Author: Pete
Location: 07°48.444S 113°22.160W
Date: 11:00 April 7 to 11:00 April 10
Day 9 – 11 at sea.
This marks the longest we’ve ever been at sea so far and the half-way point of our passage! Our Panama to Galapagos passage was our longest to date at 9 days land to land. Pretty exciting. We’re some 1500 miles of the 3000 miles along. Had some rum and peaches to celebrate! I guess we’re the farthest from land that we’ll (hopefully) ever be on a boat. Celebrated with a little tasty (albeit weak) adult beverage.
The boat makes a wobbly fishtail motion when the bigger rollers come through from port aft (back left). The stern lifts to port, our bow swings slightly to starboard, we surf a touch with the wave as it passes under us, the autohelm kicks our rudders 5 degrees to port and our bow pulls back left and pitches up as the wave exits out from under our nose. When the waves are oncoming just right it’s graceful, like an airplane gently banking back and forth. When it’s not right there’s a lot of slapping and bucking. Story of my life.

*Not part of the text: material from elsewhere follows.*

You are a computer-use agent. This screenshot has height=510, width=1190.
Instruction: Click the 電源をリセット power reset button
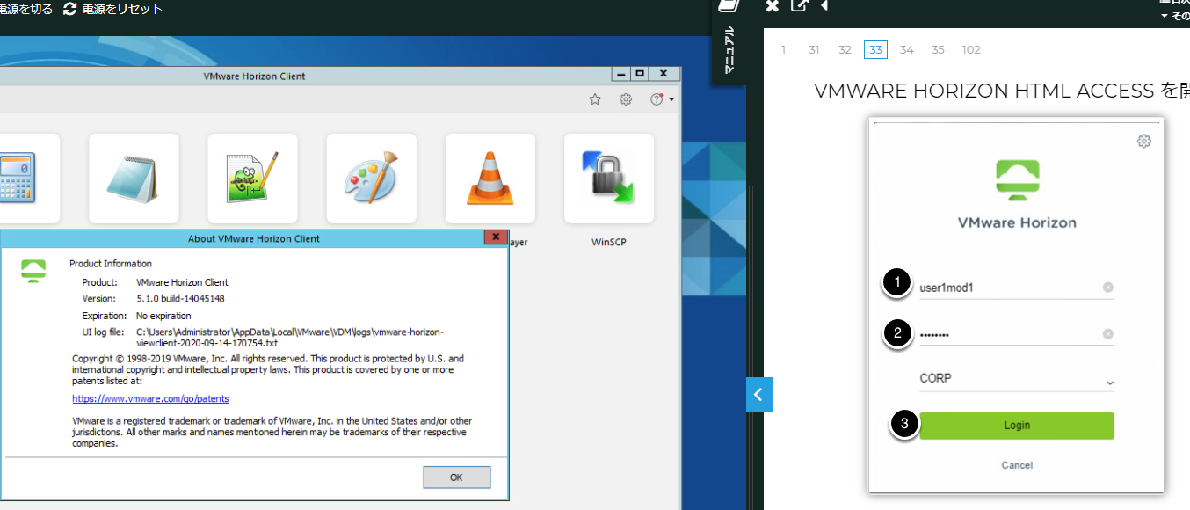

No connection possible in the last couple of days. I think there has been heavy weather between Tayrona and the mainland. Having difficulty connecting.
It made me laugh when you defined “aft bow” – months of not knowing anything about what the hell you’re talking about nautically, and you decided that “aft bow,” probably the only words you’ve used that I’ve known, are the ones that needed defining. Funny.